> _What to work on_: Among the entries below, copy every line that carries the word "agent".

> _Records for the exercise_:
•••

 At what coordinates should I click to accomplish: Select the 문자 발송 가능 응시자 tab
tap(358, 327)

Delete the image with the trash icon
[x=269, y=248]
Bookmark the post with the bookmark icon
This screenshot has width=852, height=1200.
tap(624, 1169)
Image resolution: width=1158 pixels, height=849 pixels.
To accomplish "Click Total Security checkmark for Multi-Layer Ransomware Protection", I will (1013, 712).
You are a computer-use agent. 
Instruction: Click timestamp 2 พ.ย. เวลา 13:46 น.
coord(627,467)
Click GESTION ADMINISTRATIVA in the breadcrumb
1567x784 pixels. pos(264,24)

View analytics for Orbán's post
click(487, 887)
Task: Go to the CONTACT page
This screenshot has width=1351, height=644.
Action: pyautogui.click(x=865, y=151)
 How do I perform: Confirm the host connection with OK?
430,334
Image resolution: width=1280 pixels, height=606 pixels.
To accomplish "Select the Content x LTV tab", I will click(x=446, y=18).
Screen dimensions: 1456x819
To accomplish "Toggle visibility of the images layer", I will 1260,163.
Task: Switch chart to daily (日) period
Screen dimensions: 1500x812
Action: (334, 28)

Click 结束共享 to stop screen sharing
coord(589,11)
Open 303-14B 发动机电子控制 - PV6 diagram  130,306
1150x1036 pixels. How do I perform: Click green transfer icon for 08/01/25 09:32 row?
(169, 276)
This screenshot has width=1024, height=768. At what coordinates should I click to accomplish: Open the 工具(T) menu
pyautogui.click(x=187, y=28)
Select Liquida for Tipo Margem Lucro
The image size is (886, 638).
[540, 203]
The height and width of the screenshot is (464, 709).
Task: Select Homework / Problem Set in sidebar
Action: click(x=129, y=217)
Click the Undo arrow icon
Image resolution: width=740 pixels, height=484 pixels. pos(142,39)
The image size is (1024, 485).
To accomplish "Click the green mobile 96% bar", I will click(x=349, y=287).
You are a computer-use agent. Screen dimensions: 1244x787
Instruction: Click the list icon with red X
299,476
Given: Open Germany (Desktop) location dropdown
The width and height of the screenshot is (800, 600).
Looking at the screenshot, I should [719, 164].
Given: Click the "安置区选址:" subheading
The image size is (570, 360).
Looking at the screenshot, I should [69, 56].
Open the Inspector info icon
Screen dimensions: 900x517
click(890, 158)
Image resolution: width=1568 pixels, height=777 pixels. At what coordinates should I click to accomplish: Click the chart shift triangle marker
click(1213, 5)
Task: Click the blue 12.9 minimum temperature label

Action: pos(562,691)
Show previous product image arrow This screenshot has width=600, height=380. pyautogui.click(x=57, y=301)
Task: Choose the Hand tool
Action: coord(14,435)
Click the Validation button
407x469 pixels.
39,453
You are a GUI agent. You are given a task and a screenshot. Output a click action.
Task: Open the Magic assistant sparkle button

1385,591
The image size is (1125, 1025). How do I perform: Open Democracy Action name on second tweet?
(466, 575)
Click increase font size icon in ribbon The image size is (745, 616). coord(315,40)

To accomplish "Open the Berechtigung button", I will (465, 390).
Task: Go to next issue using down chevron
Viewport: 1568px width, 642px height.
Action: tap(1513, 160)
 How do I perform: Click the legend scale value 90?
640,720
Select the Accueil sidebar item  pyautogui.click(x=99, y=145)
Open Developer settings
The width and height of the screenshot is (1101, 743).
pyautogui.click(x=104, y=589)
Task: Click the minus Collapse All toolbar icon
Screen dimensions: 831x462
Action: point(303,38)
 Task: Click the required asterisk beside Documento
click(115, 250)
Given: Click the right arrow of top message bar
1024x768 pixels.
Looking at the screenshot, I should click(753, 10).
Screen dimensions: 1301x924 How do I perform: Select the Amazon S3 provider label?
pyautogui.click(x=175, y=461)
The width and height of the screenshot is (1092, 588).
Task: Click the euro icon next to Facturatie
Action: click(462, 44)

•••

> _Written solution_:
You are a computer-use agent. 
You are a computer-use agent. Screen dimensions: 1244x787
You are a GUI agent. You are given a task and a screenshot. Output a click action.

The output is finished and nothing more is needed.